Embora 50% das emendas impositivas individuais devam ser destinados à saúde, conforme determina a Emenda Constitucional 86, a maior parte do restante é direcionada a ONGs ligadas aos vereadores. Essas instituições, verdadeiras extensões de seus mandatos, contribuem para consolidar suas bases eleitorais no esforço contínuo pela reeleição. Argumenta-se que, ao oferecerem serviços de utilidade pública, especialmente nas áreas de saúde e assistência social, essas ONGs também funcionam como um apoio indireto à Prefeitura, que, de outra forma, teria que criar mais equipamentos próprios. Esse é um debate que merece aprofundamento.

***

A crise nas relações entre o Executivo e o Congresso revela um sistema político em descompasso com as demandas de governabilidade e de representação democrática. Acredito que a raiz deste problema está, como sugere Sérgio Abranches, no crescente controle do orçamento pelo Congresso, via uma variedade de formas de emendas impositivas. Se o Executivo é obrigado a executar as emendas aprovadas pelo Legislativo, não há estímulos para o diálogo e a cooperação. Não se trata, como já afirmei, de propor um retorno à situação anterior, quando o “presidencialismo imperial” tinha total discricionariedade sobre o orçamento para executá-lo ou não. Por outro lado, é necessário reconhecer que o instrumento das emendas parlamentares tem sido marcado pela falta de transparência, ausência de critérios técnicos, clientelismo e pulverização de recursos públicos. São, portanto, necessárias mudanças que deem mais transparência, eficácia e coerência estratégica ao processo de alocação das verbas públicas por parte dos parlamentares.

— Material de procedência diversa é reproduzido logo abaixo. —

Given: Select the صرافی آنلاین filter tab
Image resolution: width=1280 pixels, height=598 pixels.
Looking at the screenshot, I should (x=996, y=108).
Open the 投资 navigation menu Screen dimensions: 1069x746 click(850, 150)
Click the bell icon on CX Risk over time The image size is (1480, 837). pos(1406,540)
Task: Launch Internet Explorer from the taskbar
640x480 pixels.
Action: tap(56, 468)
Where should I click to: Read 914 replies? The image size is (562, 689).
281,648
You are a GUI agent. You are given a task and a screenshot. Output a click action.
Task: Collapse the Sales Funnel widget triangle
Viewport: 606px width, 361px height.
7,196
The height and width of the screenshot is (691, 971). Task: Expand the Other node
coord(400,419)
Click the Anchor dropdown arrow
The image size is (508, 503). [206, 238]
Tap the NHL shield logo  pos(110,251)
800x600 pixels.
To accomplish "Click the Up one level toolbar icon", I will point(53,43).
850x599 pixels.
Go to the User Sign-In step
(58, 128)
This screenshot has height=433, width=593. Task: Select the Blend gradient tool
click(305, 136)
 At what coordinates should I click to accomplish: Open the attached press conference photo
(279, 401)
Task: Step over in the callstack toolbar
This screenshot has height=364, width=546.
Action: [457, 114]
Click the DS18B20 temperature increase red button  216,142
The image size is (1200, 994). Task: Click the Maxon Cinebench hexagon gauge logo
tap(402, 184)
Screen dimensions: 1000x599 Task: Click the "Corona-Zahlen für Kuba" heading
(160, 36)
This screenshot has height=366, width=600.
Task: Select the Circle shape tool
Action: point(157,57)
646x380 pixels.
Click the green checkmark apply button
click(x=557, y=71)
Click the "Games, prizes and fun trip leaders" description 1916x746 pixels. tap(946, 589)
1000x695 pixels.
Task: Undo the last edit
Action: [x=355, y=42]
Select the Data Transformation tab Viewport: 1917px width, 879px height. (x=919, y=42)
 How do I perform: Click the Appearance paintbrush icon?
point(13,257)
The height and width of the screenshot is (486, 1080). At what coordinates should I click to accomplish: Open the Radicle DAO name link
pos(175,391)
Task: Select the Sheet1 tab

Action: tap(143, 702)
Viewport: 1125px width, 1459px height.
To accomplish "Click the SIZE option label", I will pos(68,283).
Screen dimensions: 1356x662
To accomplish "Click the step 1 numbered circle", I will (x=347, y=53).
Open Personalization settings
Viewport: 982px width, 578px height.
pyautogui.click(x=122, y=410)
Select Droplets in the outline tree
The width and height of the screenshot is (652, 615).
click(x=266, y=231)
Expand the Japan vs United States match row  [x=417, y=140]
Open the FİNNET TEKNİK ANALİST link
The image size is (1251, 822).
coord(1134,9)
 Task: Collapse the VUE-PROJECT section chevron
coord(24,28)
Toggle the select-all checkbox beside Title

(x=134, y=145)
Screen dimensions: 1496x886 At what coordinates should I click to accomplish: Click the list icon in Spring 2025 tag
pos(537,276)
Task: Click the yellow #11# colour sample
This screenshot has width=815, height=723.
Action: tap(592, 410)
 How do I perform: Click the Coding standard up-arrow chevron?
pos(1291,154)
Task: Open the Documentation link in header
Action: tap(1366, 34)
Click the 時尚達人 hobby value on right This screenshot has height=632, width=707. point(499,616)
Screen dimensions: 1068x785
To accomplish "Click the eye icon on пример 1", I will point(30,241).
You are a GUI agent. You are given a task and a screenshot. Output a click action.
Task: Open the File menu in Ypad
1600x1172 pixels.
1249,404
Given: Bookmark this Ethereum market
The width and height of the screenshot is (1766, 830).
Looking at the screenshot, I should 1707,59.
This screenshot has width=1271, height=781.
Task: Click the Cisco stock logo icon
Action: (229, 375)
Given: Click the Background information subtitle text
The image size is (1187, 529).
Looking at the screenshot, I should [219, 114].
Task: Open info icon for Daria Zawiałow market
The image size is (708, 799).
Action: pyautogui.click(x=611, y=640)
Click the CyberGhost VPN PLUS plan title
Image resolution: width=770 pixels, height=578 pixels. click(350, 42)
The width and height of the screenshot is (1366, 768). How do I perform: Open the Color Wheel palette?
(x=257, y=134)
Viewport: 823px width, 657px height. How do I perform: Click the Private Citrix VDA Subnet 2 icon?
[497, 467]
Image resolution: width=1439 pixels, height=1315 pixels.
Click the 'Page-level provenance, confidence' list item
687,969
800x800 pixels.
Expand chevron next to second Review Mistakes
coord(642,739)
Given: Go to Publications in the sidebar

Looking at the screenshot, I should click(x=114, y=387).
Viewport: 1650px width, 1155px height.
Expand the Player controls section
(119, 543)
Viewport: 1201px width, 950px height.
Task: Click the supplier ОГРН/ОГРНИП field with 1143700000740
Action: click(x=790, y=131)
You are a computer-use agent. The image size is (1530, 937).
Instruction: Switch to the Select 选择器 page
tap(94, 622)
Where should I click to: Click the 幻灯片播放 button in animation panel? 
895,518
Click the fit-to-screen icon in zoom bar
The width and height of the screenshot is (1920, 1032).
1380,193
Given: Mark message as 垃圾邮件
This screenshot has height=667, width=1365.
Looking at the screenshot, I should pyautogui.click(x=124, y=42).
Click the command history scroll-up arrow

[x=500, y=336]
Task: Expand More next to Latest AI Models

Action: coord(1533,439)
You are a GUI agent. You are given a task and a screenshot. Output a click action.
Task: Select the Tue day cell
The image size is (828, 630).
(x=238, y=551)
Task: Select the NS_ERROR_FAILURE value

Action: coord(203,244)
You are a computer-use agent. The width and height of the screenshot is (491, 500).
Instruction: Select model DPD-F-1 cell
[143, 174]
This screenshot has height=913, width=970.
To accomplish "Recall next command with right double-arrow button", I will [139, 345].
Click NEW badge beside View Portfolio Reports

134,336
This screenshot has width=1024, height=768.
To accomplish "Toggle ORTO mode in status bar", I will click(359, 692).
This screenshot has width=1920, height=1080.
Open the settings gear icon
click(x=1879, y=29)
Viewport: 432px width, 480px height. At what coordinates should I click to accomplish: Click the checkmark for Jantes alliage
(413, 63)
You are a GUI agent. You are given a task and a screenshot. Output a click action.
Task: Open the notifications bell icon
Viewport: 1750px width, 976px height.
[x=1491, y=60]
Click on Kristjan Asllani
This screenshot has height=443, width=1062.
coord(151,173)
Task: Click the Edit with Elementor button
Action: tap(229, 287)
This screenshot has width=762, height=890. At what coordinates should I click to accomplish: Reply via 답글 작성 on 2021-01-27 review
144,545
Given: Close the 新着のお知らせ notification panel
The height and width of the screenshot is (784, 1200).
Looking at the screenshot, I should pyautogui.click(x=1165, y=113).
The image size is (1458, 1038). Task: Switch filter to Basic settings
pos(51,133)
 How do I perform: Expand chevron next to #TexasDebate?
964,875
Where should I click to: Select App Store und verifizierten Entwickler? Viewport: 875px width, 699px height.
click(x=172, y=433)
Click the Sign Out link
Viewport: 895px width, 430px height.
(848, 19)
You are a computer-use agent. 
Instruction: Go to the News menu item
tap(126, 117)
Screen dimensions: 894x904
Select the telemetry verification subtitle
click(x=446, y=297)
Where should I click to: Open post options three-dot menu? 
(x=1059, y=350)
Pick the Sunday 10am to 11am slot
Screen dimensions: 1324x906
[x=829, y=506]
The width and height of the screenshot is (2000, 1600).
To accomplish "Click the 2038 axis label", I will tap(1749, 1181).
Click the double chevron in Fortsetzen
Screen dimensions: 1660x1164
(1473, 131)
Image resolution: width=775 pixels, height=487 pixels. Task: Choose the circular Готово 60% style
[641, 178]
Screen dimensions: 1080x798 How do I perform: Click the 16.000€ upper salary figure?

Ivanir Corgosinho é sociólogo.

NOTAS

(1) Ver: Brasil ficou ingovernável com a anomalia chamada governo congressual. Jornal Estado de Minas, 28/04/2025. Disponível em https://www.em.com.br/colunistas/sergio-abranches/2025/04/7127027-brasil-ficou-ingovernavel-com-a-anomalia-chamada-governo-congressual.html

(2) ABRANCHES, Sérgio Henrique. Presidencialismo de Coalizão: O Dilema Institucional Brasileiro. Dados vol. 31 n. 1 Rio de Janeiro 1988. Disponível em https://dados.iesp.uerj.br/es/artigos/?id=348

(3)Ver: ‘Marco zero’ da disparada de emendas faz 10 anos e transforma política no Brasil. Folha de São Paulo, 15/03/2025

(4) Em 2022, as emendas de relator foram declaradas inconstitucionais pelo Supremo Tribunal Federal (STF) e suprimidas na Emenda Constitucional nº 126.

(5) SOUZA, P. Despesas discricionárias e emendas parlamentares (2014 a 2024). Nota Técnica 57, IFI – Instituição Federal Independente, 2024.

(6) Ver: Emendas parlamentares: entenda os R$ 50 bilhões nas mãos do Congresso. Congresso em foco, 01/05/2025.

(7) TOLLINI, Hélio; MENDES, Marcos. É assim em todo lugar? Emendas parlamentares no Brasil e em 11 países da OCDE. São Paulo: Insper, 2024. Disponível em https://repositorio.insper.edu.br/entities/publication/bfd34354-650a-41fe-8481-f317d9d474bf

(8) SCHYMURA, Luiz Guilherme. Aumento de emendas sinaliza necessidade de nova cultura orçamentária. Carta do IBRE. Rio de Janeiro: Fundação Getúlio Vargas, 2024.